## SOURCE PASSAGE:
>>>

On 2014-07-15 04:28, Linda Walsh wrote:
Carlos E. R. wrote:
I found out how to do "bandwidth control" on my router, it does not have QoS. It is not clearly explained on the manual, which just about prints nice photos of the screen, with empty boxes so that I can not guess what is the acceptable syntax (it is a TP-Link TD-W8970)
Description Priority Upstream Bandwidth Downstream Bandwidth Status Min Max Min Max 192.168.1.2-192.168.1.254 /53 /ALL 5 1 100 1 100 Enable
===== ??? Description??? That doesn't sound like a place one puts addresses.
But it is. Trust me, I know it is. (because unless I do, the router complains of bad syntax and that it is waiting for a valid, non-zero, address. Remember that these things are not designed by British, North Americans, or Australians. You can not expect to understand how to use them by reading form names, menu entries, help files, or a hundred pages of documentation, even if it is English (and I did read it, start to end) ;-) Example of documentation: +++········ Address. Here you write the address. See photo ········++- And you get a photo of the screen, with no address written, so you can not even guess what to write there - unless you happen to know what an address is. And of course, the manual is full of photos, so it is huge. And then, when you try, it says that 1.1.1.1 is not a valid address... Believe me, I do know, now, what to write in the damn form. I spent hours to find out. Why are not these things designed and built in Germany, or Canada? Gosh, then I could hope to understand them! At least, they could hire good technical writers!
Does it want destination IP's or source IP's?
It wants the local IP addresses of my machines, on the LAN side of the router.
Description doesn't really tell you. It certainly doesn't specify if the policy is for TCP, UDP or ICMP (for example).
That's the "All" in the description. I said so somewhere.
which reads, I understand, like all internal machines (it does not allow external IPs defined in there) on port 53 UDP and TCP have a minimum of 1Kb/s reserved. For that port, I assume. It appears to work better, housewide.
I had to google many forum pages from people asking how to do it. Some answers just said to flash the device, which is not an answer.
If you say so... I've zero knowledge about how to config your router (not even knowing the brand/make/model...etc.).
I did say brand and model, it is in this post some lines up :-) I'm just saying that in my router it is done that way, no matter how absurd it looks, so that anybody looking in the archive one day can find that info.
But you see, I'm using my PC DNS daemon, aka bind. And it times out.
Doesn't matter. Your PC DNS daemon likely uses TCP to talk to the router, and the router likely uses UDP to talk upstream.
Nope. The router can not intercept my DNS queries and change them anyway, they are just packets to be routed. Only when I ask the router for solving DNS, it can do what it wishes. That is, I'm no longer doing: forwarders { 192.168.1.1; }; but forwarders { 80.58.61.250; 80.58.61.254; 208.67.222.222; 8.8.8.8; }; I said so several posts back.
If you config your PC DNS daemon to another DNS server, it may easily be TCP all the way.
I did... days ago, and posts ago. I said so here. And I said it apparently solved most of the issue.

<<<

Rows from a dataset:
>>>

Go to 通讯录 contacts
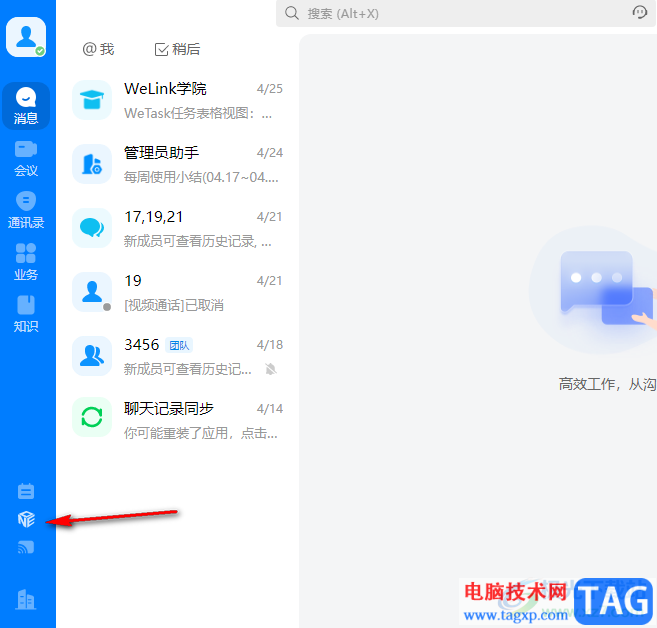 (26, 210)
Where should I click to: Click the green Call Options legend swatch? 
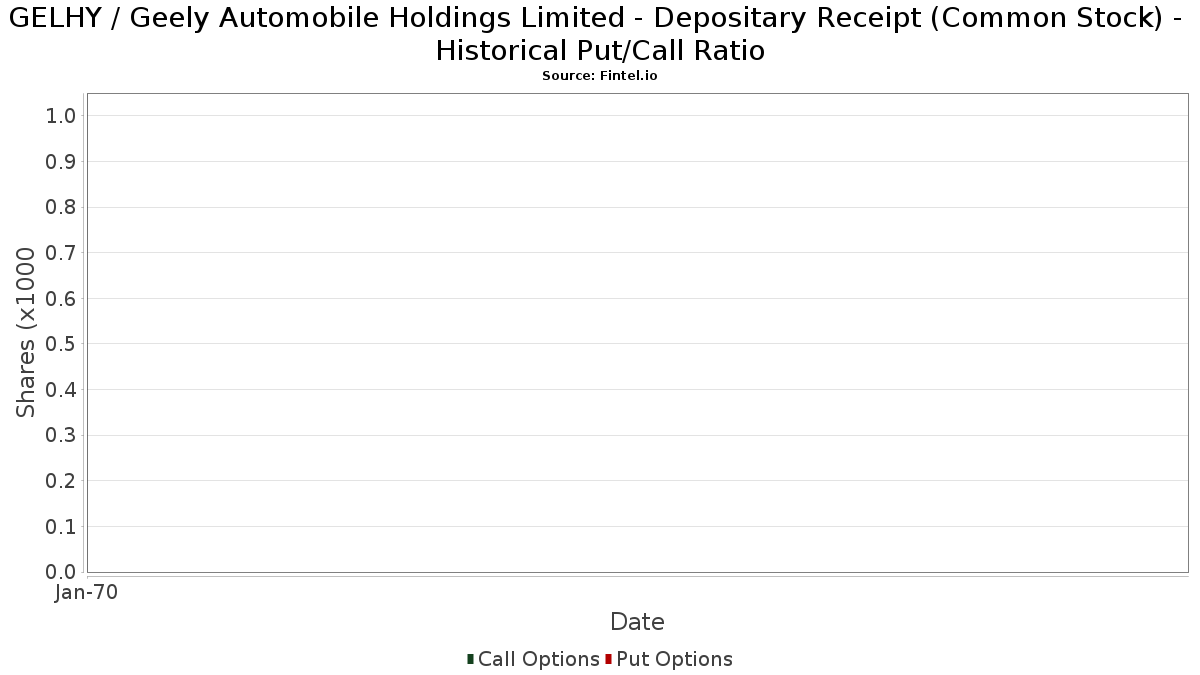(470, 659)
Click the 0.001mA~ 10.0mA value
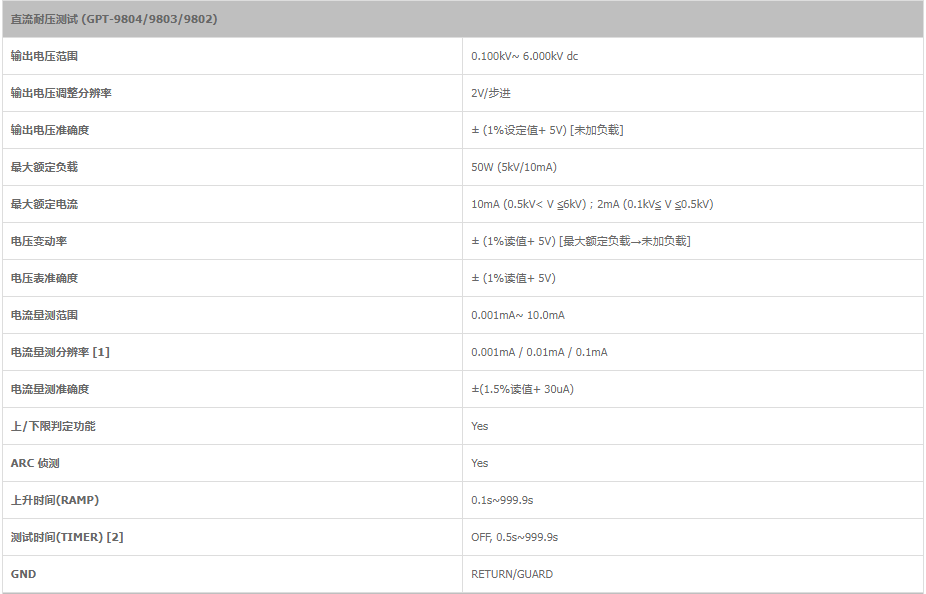 pyautogui.click(x=518, y=315)
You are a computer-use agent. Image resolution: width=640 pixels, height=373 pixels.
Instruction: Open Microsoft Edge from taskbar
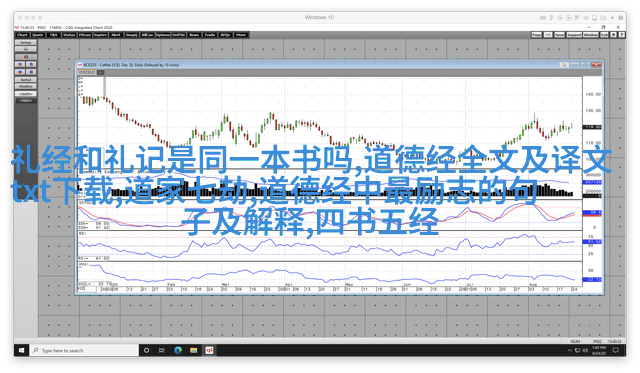(x=178, y=350)
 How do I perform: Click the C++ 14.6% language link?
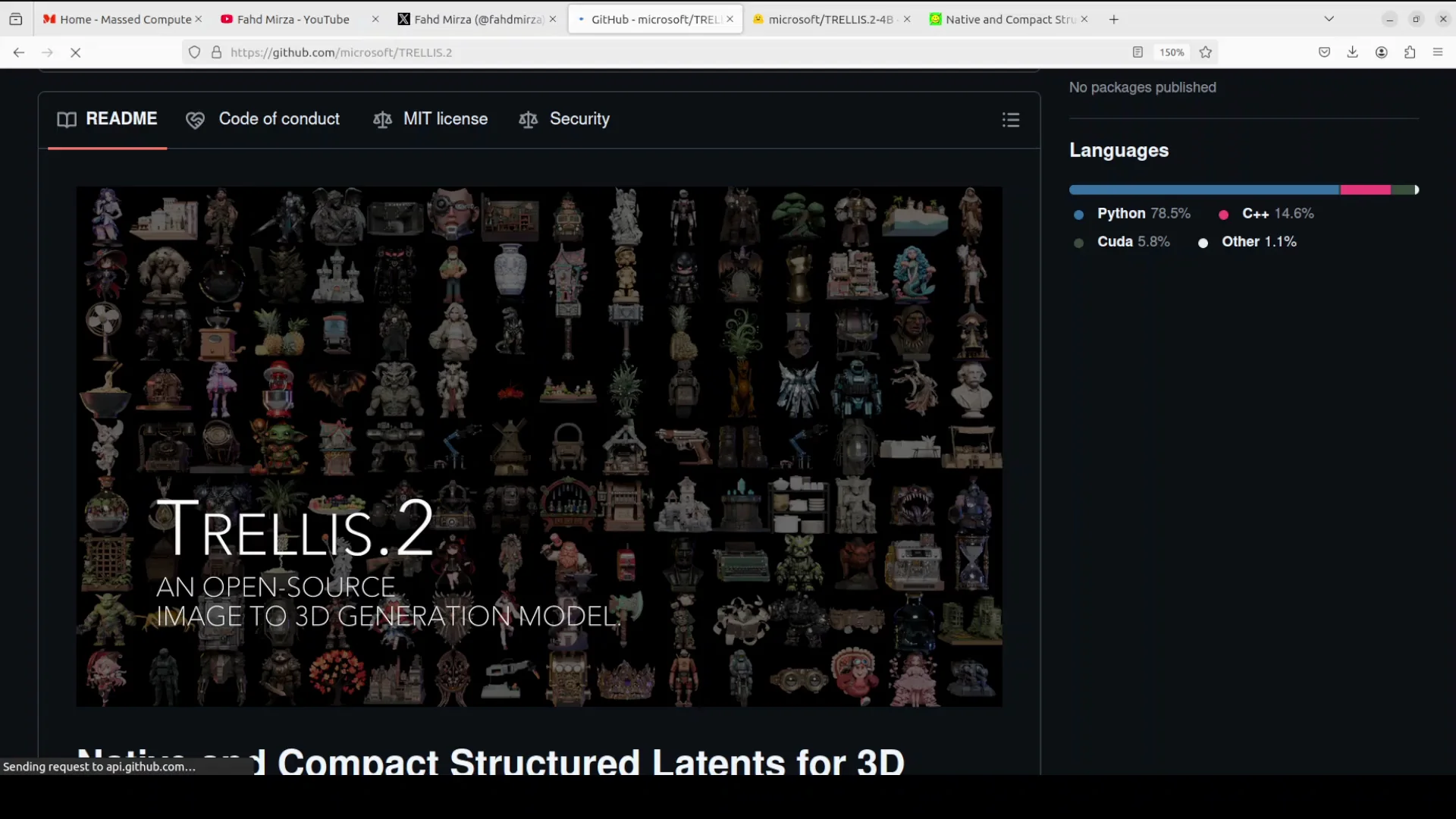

<<<

## INSTRUCTIONS:
1. Reproduce the router discussion from "I did say brand" to "all the way.", swapping "daemon" for "server".
2. For each statement, state whether it agrees with the router discussion, answering yes or no and quoting the deciding words: (a) the router in question is a TP-Link TD-W8970; (b) the router offers QoS; (c) external IP addresses may be entered in the bandwidth control form.
The records above are separate material, unrelated to the router discussion.

## SOLUTIONS TO THE TASKS:
1.
I did say brand and model, it is in this post some lines up :-) I'm just saying that in my router it is done that way, no matter how absurd it looks, so that anybody looking in the archive one day can find that info.
But you see, I'm using my PC DNS server, aka bind. And it times out.
Doesn't matter. Your PC DNS server likely uses TCP to talk to the router, and the router likely uses UDP to talk upstream.
Nope. The router can not intercept my DNS queries and change them anyway, they are just packets to be routed. Only when I ask the router for solving DNS, it can do what it wishes. That is, I'm no longer doing: forwarders { 192.168.1.1; }; but forwarders { 80.58.61.250; 80.58.61.254; 208.67.222.222; 8.8.8.8; }; I said so several posts back.
If you config your PC DNS server to another DNS server, it may easily be TCP all the way.

2.
(a) Yes: "it is a TP-Link TD-W8970"
(b) No: "it does not have QoS"
(c) No: "it does not allow external IPs defined in there"